THIS AGREEMENT is entered into by and between Advanced Reinforcing Technologies,
Inc. (hereinafter referred to as the "Sponsor") and Cornell University, a
non-profit, educational institution having corporate powers under the laws of
the State of New York (hereinafter referred to as the "University").

WITNESSETH:

WHEREAS, the effort contemplated by this Agreement is of mutual interest and
benefit to the University and to the Sponsor, will further instructional and/or
research objectives of the University in a manner consistent with its status as
a non-profit, tax-exempt, educational institution, and may derive benefits for
both the Sponsor and the University through inventions, improvements, and/or
discoveries;

NOW THEREFORE, in consideration of the premises and mutual covenants herein
contained, the parties hereto agree to the following:

1.    Definitions.


      1.1.     "Project" shall mean the work funded under this Agreement as
               described in Exhibit A hereof.

      1.2.     "Intellectual Property" shall mean individually and collectively
               all inventions, improvements and/or discoveries, including
               deliverable software, if any, which are conceived and first
               reduced to practice in the performance of the Project.
::::
**What you will do**
1) Reproduce the research agreement starting at "NOW THEREFORE, in" and ending at "Exhibit A hereof.", and substitute "Exhibit B" for "Exhibit A" throughout that stretch.
2) Pick up the research agreement after its last sentence and write how it goes on.

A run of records
::::
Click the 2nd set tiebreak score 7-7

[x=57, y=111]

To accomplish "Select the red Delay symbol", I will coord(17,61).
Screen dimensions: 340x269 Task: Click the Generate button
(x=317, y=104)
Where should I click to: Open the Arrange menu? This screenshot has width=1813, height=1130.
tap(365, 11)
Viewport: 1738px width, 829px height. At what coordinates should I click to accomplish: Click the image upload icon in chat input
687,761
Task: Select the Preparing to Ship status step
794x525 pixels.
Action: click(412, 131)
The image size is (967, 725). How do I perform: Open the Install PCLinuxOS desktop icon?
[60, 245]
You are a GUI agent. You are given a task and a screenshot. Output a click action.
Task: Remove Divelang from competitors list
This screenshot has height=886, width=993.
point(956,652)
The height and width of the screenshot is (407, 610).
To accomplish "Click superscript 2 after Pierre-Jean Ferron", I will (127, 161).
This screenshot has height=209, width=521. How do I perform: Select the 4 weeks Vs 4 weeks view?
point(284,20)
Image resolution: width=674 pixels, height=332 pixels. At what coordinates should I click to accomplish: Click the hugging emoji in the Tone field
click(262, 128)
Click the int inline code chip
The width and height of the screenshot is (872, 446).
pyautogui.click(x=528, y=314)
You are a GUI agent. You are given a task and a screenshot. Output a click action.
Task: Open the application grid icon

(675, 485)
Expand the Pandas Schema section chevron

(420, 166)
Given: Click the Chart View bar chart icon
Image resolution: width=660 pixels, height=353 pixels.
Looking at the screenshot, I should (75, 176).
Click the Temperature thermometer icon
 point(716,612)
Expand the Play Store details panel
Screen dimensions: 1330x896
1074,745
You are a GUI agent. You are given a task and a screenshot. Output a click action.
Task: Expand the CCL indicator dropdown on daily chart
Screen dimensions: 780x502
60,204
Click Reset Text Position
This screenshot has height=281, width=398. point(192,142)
::::
**Expected responses**
1)
NOW THEREFORE, in consideration of the premises and mutual covenants herein
contained, the parties hereto agree to the following:

1.    Definitions.


      1.1.     "Project" shall mean the work funded under this Agreement as
               described in Exhibit B hereof.

2)
      1.3.     "Sponsor Intellectual Property" shall mean Intellectual Property
               conceived and first reduced to practice solely by one or more
               employees of the Sponsor.

      1.4.     "University Intellectual Property" shall mean Intellectual
               Property conceived and first reduced to practice solely by one or
               more employees of the University.

      1.5.     "Jointly Owned Intellectual Property" shall mean Intellectual
               Property conceived and first reduced to practice jointly by one
               or more employees of the University and by one or more employees
               of the Sponsor.

2.    Work. The University agrees to use reasonable efforts to perform the
      Project.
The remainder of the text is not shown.